The United States is one of the most expensive countries to menstruate, according to a new report conducted by Healthnews.

Every month, an estimated 1.9 billion individuals around the world menstruate — many of whom struggle to afford the necessary hygiene products. Now, a new Healthnews report outlines just how expensive it is to afford the pads in 30 different countries.

The report, published this week, found that the price of a single pad ranges from $0.04 in Germany and Finland to $0.23 in the United Arab Emirates. The country with the second most expensive pads is the United States, with one pad costing $0.15.


Over a lifetime, that amounts to roughly $1,710.

According to a recent editorial in Frontiers in Reproductive Health, it is estimated that 16.9 million menstruating women in the United States live in poverty, two-thirds of which are low-income and food-insecure women who cannot afford basic menstrual products such as pads, tampons, and other menstrual products.

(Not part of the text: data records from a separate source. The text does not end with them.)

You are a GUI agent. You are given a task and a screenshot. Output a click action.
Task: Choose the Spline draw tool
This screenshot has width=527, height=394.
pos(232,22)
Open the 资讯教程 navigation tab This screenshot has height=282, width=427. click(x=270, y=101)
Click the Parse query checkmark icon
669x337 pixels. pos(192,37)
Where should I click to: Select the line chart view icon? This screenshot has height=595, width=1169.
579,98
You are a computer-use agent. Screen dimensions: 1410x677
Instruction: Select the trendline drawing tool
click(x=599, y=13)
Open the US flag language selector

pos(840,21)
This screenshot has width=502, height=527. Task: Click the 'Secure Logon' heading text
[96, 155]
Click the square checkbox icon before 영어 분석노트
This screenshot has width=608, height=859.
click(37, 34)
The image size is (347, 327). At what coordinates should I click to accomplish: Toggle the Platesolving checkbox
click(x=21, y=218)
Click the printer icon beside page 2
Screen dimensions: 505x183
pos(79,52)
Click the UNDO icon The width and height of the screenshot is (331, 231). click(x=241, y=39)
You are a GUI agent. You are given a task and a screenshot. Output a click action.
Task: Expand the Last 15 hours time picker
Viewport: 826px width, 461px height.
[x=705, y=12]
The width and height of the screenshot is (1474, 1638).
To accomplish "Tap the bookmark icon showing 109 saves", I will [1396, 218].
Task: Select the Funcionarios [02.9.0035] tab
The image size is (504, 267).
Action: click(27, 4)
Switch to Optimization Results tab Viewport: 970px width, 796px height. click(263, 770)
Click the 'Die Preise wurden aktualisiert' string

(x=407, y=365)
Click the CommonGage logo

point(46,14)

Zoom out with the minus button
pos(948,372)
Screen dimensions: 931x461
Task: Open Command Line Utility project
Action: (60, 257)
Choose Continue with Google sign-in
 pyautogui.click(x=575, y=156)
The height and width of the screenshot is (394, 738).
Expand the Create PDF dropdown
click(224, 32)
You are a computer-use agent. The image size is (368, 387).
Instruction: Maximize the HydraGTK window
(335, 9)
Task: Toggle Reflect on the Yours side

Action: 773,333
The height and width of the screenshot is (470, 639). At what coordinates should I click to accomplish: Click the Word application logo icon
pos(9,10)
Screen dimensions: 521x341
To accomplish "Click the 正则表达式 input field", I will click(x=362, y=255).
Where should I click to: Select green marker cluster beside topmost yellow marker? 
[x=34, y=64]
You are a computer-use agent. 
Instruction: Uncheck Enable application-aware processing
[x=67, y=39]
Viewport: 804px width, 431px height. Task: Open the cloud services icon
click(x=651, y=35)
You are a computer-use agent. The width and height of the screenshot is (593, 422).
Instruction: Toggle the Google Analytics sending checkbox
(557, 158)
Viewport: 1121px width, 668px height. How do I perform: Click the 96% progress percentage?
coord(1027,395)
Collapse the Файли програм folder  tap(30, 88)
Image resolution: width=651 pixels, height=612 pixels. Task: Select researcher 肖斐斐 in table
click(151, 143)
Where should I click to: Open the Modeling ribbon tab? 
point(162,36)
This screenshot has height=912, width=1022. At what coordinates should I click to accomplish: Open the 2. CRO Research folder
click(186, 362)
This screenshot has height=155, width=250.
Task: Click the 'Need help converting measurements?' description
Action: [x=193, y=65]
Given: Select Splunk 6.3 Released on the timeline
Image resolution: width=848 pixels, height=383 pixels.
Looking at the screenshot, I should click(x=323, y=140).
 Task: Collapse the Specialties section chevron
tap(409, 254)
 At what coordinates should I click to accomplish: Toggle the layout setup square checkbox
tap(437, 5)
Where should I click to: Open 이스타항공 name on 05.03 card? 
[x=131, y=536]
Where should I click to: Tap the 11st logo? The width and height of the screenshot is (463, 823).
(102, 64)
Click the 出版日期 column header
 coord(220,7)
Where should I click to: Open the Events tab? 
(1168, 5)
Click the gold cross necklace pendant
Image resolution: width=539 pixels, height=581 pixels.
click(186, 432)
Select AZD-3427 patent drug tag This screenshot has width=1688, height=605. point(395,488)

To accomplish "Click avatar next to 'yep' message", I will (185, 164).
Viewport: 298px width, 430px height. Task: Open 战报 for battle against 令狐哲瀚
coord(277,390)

Meanwhile, in Finland and Germany, the lifetime cost for pads is roughly $490, while it’s approximately $2,668 in UAE.

To calculate the cost of menstrual pads, Healthnews found the lowest price for a single pad in 30 countries and then converted them into U.S. dollars. The price data was compiled using Google searches for local pharmacies, drugstores, and supermarkets within each country in both English and the respective local languages.

Then, to calculate the lifetime cost of having a period, Healthnews multiplied the cost of a single pad in each country by 11,400 — the average number of times a person uses pads throughout their lifetime.

According to the report, other countries with expensive pad prices include Australia, Sweden, and Canada.

The report also notes that tampons and sanitary pads are subject to a Value-Added Tax (VAT) at rates higher than non-essential everyday goods in many countries, including in 36 states.

While this report specifically details the costs of pads, pads are generally seen as the least expensive option when it comes to period products, so these numbers represent the bare minimum costs of having a period in each of the listed countries.